The pikelets are a great way to keep you full on the go and ensure you don't usurp your daily allowance of fat and thus hinder weight loss progress.

Where to get them: Coles, Woolworths, IGA. Most brands have near-identical macronutrients, so you can choose whichever you like.

3. Sugar-free jelly

low calorie snack

Most of you will recognise the iconic Australian aeroplane jelly packet:

The critical thing is to ensure that it's the lite version. This has basically zero calories (1.2 grams of protein!) and therefore can be consumed in a large amount; the whole packet or two is acceptable.

Where to get it: Coles or Woolworths (who have their own brand).

Some balk at the idea of consuming artificial sweeteners, but for a healthy person who exercises regularly, and consumes a treat like this 1-2 times a week, there's no problem.

The current body of scientific literature suggests artificial sugars, notably aspartame, is safe (2).

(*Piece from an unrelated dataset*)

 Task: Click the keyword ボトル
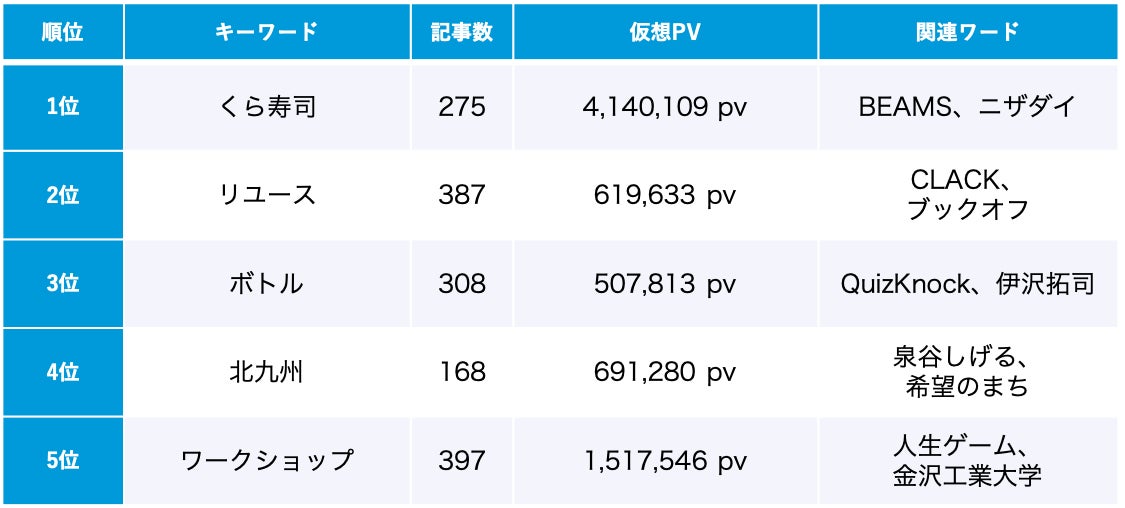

Without turning this into a large exploration of the topic, it's worth noting a recent conclusion into aspartame:

"Finally, the results of the extensive scientific research done to evaluate these allegations did not show a causal relationship between aspartame and adverse effects. Thus, the weight of scientific evidence confirms that, even in amounts many times what people typically consume, aspartame is safe for its intended uses as a sweetener and flavour enhancer (3).

Health is about an all-around approach involving consistency; a small amount of anything that is deemed to be "unhealthy" is not in a small dose!

It's all about staying on track and removing your cravings -- let these three options help you stay on track towards your fat loss goals!

References

(1) Westerterp-Plantenga MS, Lemmens SG, Westerterp KR. Dietary protein - its role in satiety, energetics, weight loss and health. Br J Nutr. 2012 Aug;108 Suppl 2:S105-12. doi: 10.1017/S0007114512002589. PMID: 23107521.

(2) Qurrat-ul-Ain, Khan SA. Artificial sweeteners: safe or unsafe? J Pak Med Assoc. 2015 Feb;65(2):225-7. PMID: 25842566.
(3) Butchko HH, Stargel WW. Aspartame: scientific evaluation in the postmarketing period. Regul Toxicol Pharmacol. 2001 Dec;34(3):221-33. doi: 10.1006/rtph.2001.1500. PMID: 11754527.